> **Work required**: Return each line of the records holding the string "computer".

* * *

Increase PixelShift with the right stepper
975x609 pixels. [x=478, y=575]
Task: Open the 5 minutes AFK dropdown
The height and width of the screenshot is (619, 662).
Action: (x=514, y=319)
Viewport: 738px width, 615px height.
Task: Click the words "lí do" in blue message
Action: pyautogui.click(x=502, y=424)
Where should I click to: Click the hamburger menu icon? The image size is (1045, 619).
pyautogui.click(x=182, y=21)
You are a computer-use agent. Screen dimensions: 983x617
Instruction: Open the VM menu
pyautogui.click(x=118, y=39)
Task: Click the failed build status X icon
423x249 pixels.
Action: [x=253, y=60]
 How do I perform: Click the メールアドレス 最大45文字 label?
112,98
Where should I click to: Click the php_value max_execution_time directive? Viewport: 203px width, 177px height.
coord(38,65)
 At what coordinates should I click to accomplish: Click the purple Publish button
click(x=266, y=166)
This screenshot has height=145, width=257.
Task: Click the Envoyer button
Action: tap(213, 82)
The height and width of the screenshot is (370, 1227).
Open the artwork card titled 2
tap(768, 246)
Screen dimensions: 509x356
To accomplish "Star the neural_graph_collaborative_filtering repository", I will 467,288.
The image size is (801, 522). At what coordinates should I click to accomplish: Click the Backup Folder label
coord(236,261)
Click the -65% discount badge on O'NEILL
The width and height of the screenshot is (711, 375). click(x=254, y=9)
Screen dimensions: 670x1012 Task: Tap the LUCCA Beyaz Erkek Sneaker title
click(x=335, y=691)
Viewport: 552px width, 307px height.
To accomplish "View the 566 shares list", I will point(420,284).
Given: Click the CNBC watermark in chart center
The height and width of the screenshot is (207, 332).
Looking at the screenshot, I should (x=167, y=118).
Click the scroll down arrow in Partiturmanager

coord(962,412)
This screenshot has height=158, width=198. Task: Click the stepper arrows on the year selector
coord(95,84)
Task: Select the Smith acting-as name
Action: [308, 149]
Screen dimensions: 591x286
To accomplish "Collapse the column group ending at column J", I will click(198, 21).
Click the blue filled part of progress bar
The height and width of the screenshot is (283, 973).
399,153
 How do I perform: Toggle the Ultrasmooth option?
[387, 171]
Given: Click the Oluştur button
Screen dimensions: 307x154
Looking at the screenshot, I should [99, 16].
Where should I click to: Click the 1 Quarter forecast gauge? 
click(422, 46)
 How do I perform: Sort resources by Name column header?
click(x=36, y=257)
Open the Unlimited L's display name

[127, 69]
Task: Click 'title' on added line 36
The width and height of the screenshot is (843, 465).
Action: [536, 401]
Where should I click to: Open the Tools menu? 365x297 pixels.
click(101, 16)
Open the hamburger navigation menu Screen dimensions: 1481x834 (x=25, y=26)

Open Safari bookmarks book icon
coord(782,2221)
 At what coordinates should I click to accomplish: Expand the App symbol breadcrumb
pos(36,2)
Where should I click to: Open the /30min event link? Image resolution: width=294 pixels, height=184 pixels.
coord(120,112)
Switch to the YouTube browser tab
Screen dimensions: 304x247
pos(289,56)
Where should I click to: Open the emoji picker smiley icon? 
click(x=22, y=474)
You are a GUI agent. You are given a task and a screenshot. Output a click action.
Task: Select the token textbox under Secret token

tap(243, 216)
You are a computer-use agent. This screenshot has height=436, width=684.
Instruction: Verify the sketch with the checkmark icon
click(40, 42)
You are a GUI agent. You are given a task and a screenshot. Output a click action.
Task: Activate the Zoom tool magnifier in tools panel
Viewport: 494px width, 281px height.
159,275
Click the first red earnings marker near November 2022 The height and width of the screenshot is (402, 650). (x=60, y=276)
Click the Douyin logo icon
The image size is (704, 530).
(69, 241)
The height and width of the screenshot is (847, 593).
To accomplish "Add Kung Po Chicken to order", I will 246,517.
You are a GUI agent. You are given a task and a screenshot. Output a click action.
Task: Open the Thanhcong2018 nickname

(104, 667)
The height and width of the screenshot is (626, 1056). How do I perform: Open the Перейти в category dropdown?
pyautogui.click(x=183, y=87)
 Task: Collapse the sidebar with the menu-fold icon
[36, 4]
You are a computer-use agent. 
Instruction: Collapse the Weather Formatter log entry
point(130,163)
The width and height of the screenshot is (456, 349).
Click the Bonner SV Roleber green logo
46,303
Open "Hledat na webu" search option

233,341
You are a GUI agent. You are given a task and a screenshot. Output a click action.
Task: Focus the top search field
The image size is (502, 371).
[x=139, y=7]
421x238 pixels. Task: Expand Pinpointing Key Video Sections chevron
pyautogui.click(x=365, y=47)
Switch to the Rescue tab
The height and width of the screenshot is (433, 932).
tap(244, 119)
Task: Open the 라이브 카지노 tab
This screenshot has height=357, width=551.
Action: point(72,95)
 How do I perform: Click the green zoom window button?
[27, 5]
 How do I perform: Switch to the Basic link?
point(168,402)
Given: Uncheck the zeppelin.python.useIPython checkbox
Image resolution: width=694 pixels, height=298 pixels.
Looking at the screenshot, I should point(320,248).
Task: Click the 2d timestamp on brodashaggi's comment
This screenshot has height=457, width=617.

* * *

> **Response area**:
You are a computer-use agent. Screen dimensions: 983x617
You are a computer-use agent. This screenshot has height=436, width=684.
You are a computer-use agent. 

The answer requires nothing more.